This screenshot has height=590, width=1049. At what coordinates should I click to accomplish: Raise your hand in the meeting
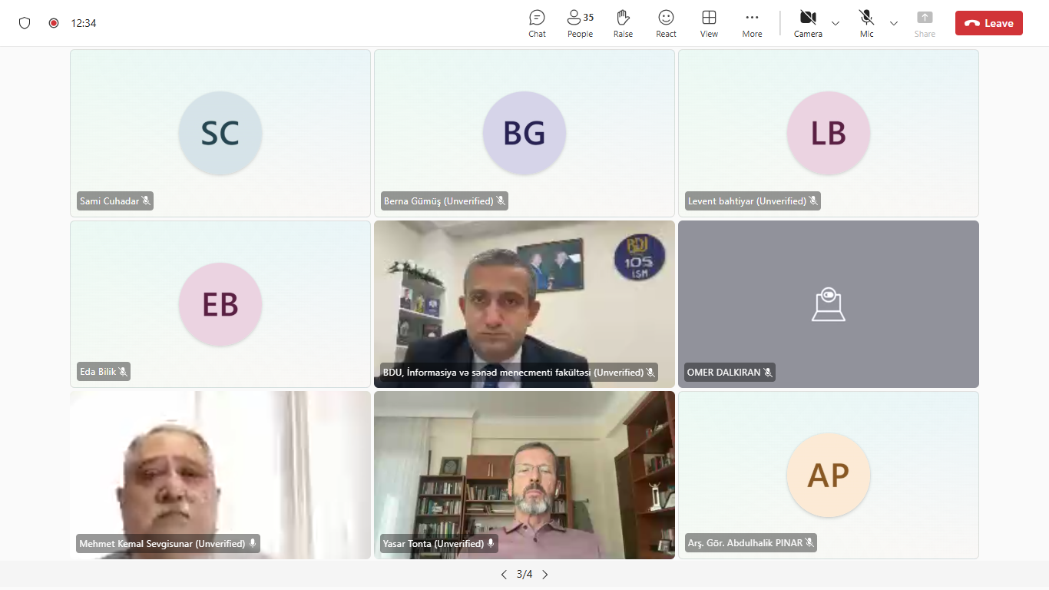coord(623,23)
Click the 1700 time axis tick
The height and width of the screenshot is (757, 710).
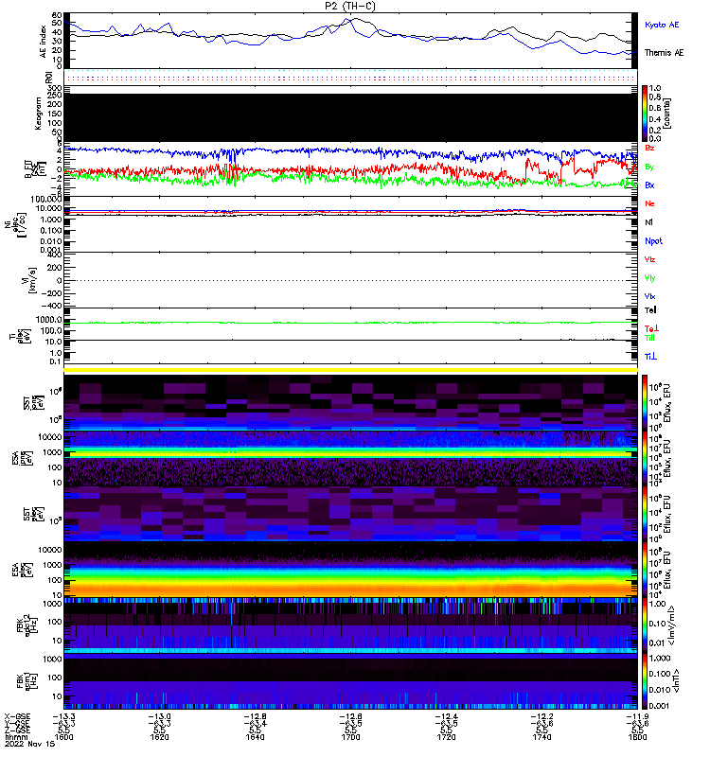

-.-.-

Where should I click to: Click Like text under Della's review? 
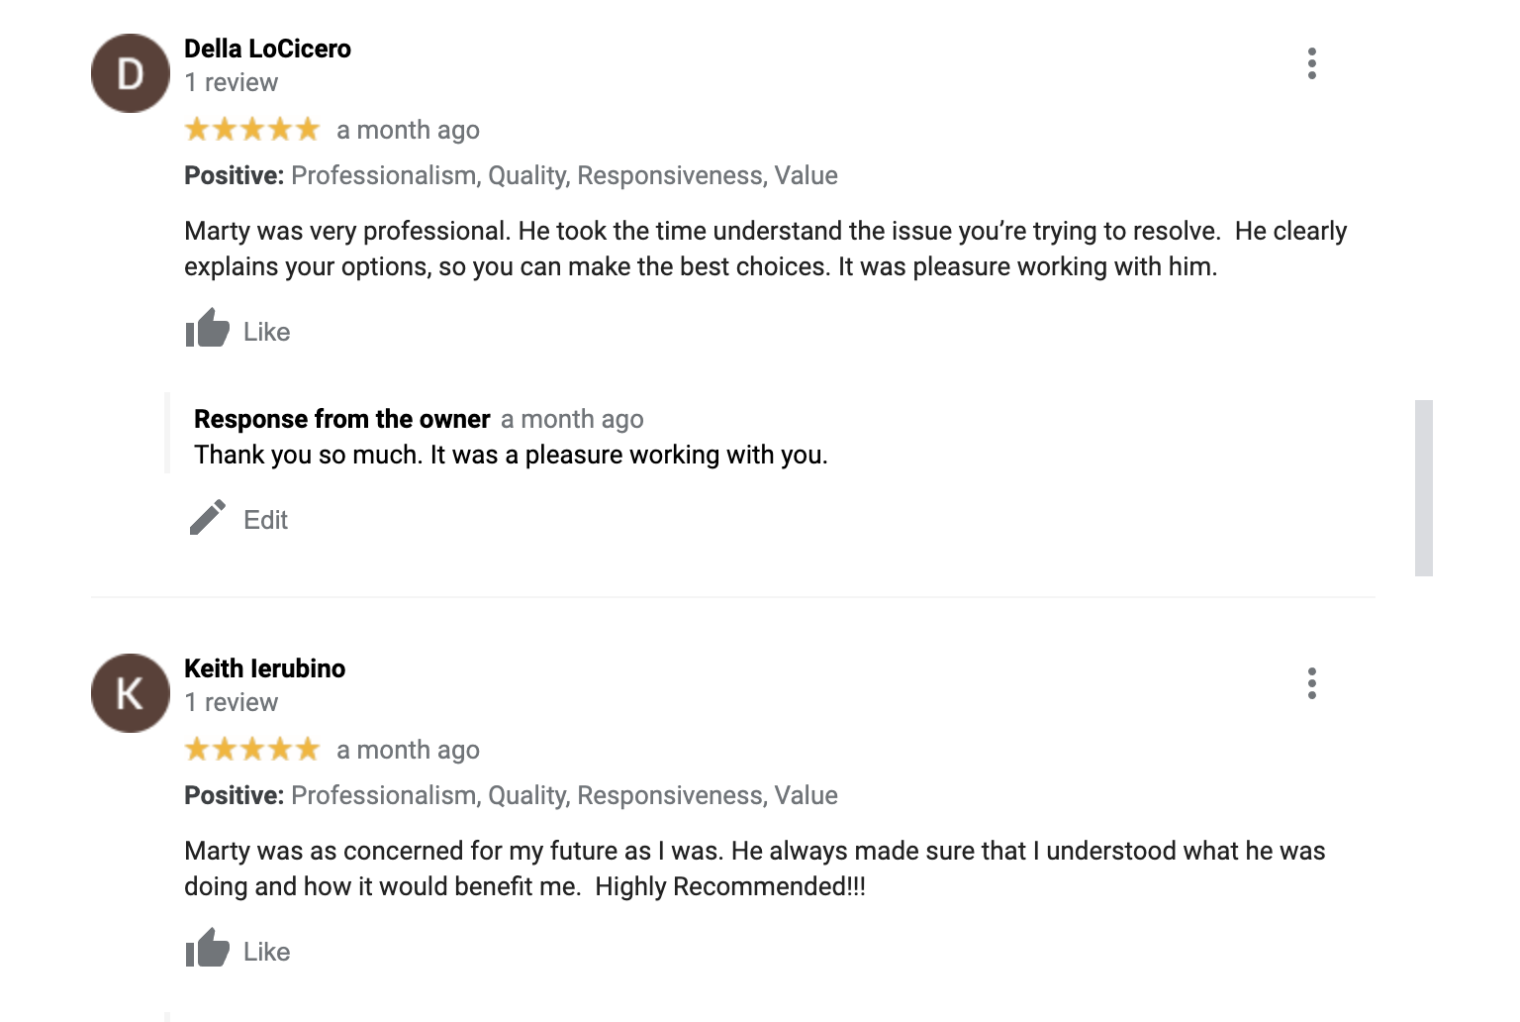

-.-.-

§ **EXERCISE**:
Produce an exact reproduction of the listing above, limited to the lines starting at the line with "This screenshot has" and ending at the line with "The height and", both kept, with every picture left out.

§ **ANSWER SECTION**:
This screenshot has height=590, width=1049. At what coordinates should I click to accomplish: Raise your hand in the meeting
coord(623,23)
Click the 1700 time axis tick
The height and width of the screenshot is (757, 710).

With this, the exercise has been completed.